Una dieta giapponese
per vivere più
a lungo

La nostra longevità dipende anche da quello che mangiamo, e l'alimentazione non è sana solo se a base di ingredienti del Mediterraneo. Ecco lo studio che riporta sotto alle luci dei riflettori il Giappone

Non solo quella mediterranea, anche la dieta giapponese fa vivere più a lungo. A certificarlo è uno studio pubblicato sul British Medical Journal (BMJ) da un gruppo di ricercatori guidato da Kayo Kurotani del National Centre for Global Health and Medicine di Tokyo, secondo cui aderire ai principi dell'alimentazione dell'Impero del Sol Levante aiuterebbe a ridurre del 15% i tassi di mortalità valutati in un periodo di 15 anni.

 

In realtà la notizia non dovrebbe sorprendere.

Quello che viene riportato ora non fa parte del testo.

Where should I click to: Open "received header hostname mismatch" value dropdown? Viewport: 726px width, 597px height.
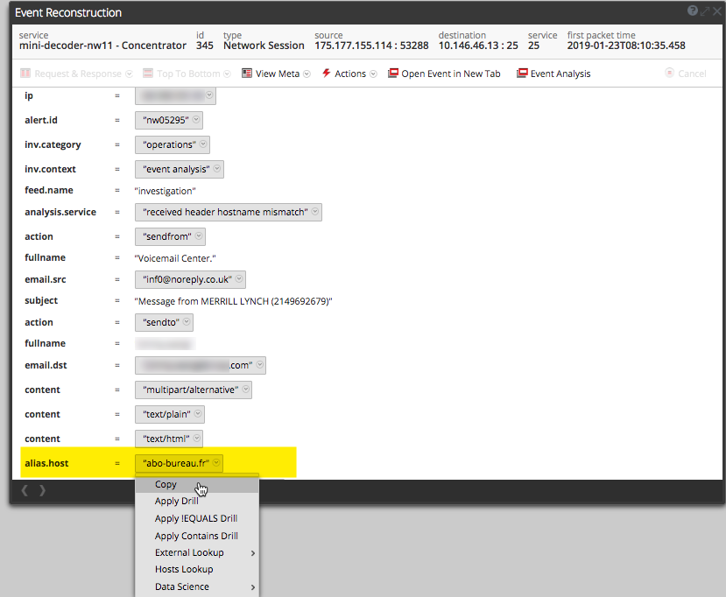coord(315,212)
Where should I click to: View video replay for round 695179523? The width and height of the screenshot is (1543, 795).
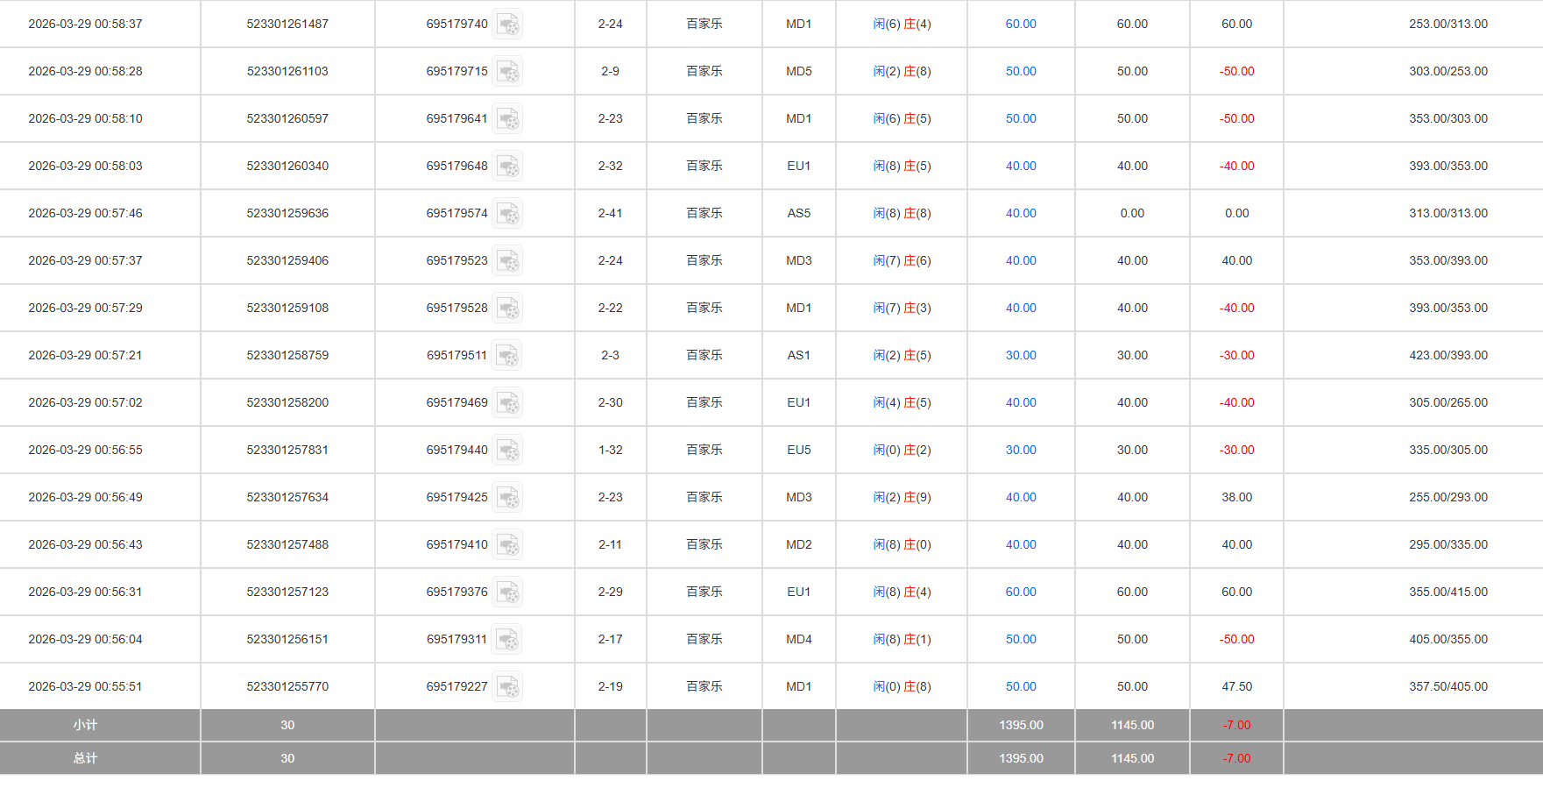point(507,261)
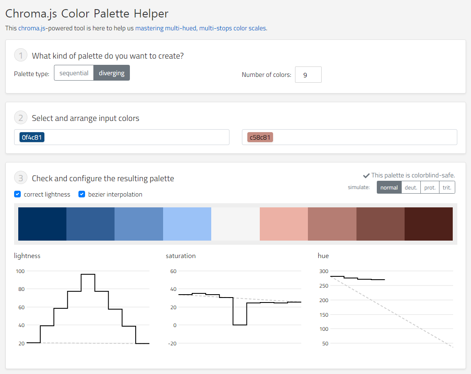Click the light blue palette swatch

point(187,224)
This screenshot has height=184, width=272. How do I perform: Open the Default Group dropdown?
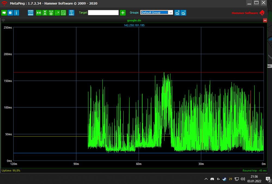point(157,13)
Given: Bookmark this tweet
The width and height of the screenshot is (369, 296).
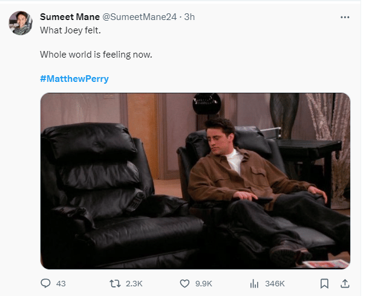Looking at the screenshot, I should click(x=324, y=283).
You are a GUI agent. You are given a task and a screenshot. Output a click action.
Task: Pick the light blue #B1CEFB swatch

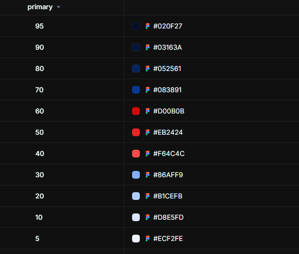[x=136, y=196]
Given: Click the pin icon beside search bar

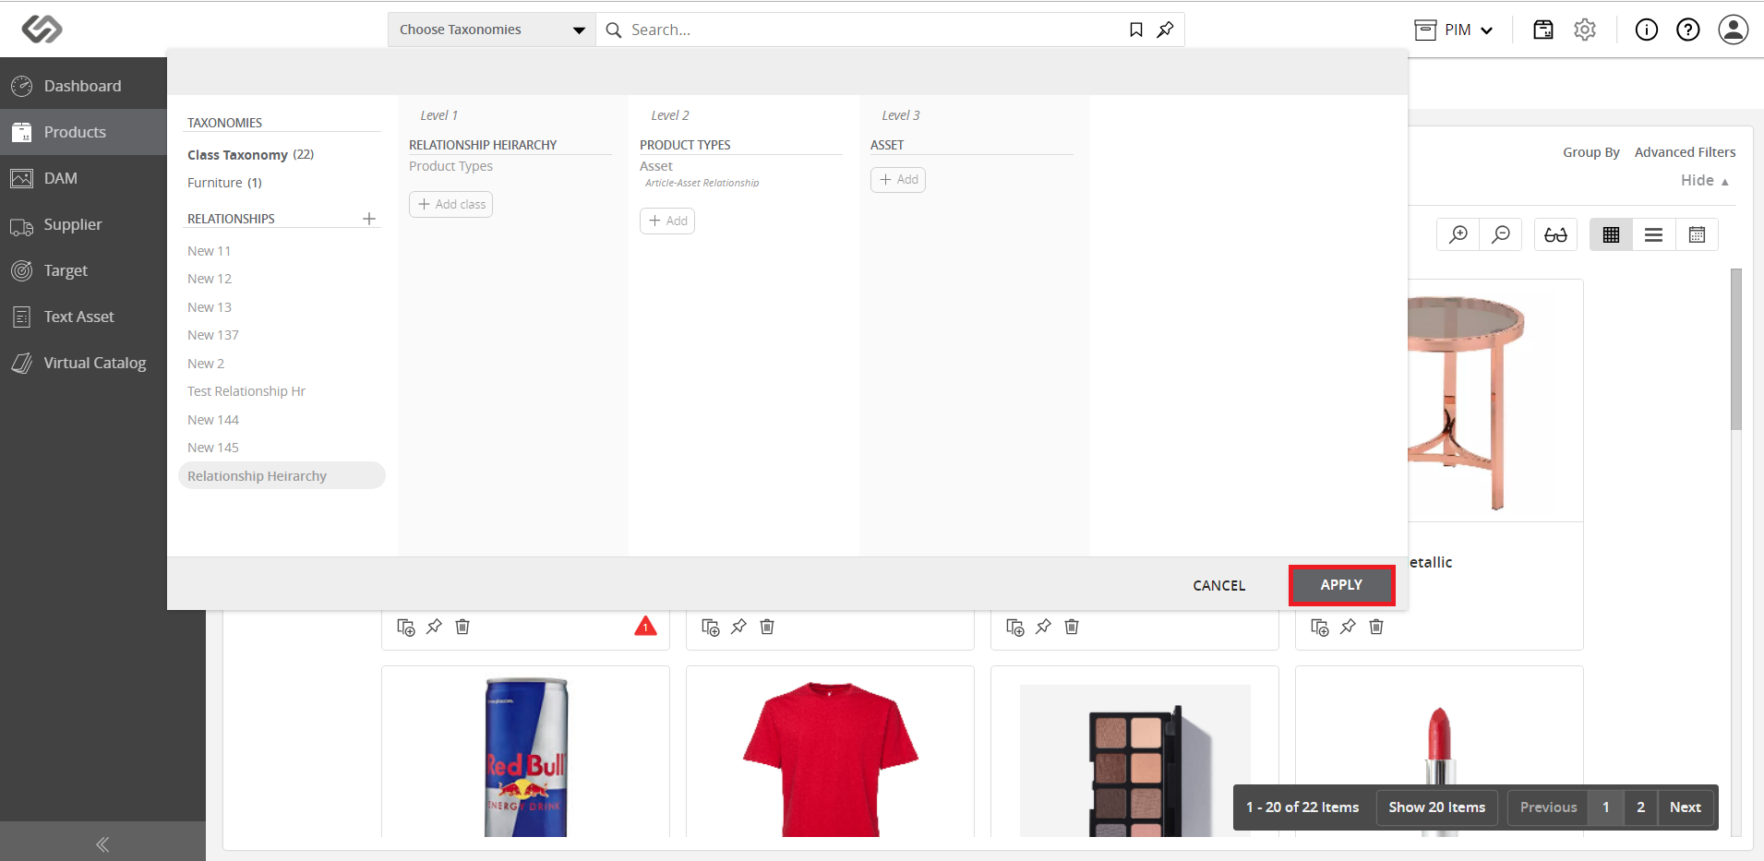Looking at the screenshot, I should 1165,30.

Infatti quella che oggi chiamiamo dieta mediterranea è un insieme di abitudini che al momento della loro prima individuazione da parte di Ancel Keys, il “padre” della dieta mediterranea, caratterizzavano anche l'alimentazione giapponese. Anzi, nei suoi studi mirati a valutare l'incidenza delle morti per malattie cardiovascolari nella popolazione, Keys aveva scoperto che da questo punto di vista il paese che stava meglio di tutti era proprio il Giappone.

 

La successiva “territorializzazione” della dieta mediterranea – così battezzata in conseguenza del fatto che Keys decise di stabilirsi nel Cilento e da qui condurre le sue ricerche, ma che in realtà include abitudini alimentari tipiche di luoghi ben lontani dal Mediterraneo – ha decentrato l'attenzione rispetto all'alimentazione giapponese. Oggi, però, questo nuovo studio punta nuovamente i riflettori sui suoi benefici, sottolineando: seguire i principi della guida alimentare giapponese messa a punto dal governo nipponico nel 2005 può aiutare ad allungare la vita.

 

Leggi anche: Alle radici della Dieta Mediterranea, viaggio nell'antica Grecia.

 

Anche i beneficiari degli vantaggi della dieta giapponese vengono confermati dal nuovo studio. Condotta su quasi 80 mila individui di età compresa tra i 45 e i 75 anni, l'analisi ha infatti svelato che sia per gli uomini che per le donne seguire più da vicino i principi di una sana alimentazione giapponese fa bene soprattutto a cuore e arterie e riduce in primis il rischio di morire a causa di problemi cardiovascolari. In particolare, l'alimentazione giapponese sembra particolarmente efficace nel difendere dall'ictus.

 

“I nostri risultati suggeriscono che un apporto bilanciato di energia, cerali, verdure, frutta, carne, pesce, uova, prodotti della soia, latticini, dolciumi e bevande alcoliche può contribuire alla longevità riducendo il rischio di decesso”, concludono Kurotani e colleghi. La longevità della popolazione giapponese potrebbe quindi avere le stesse basi della longevità italica e affondare le sue radici in tradizioni alimentari più simili di quanto potrebbero lasciar immaginare i chilometri che ci separano dal Sol Levante.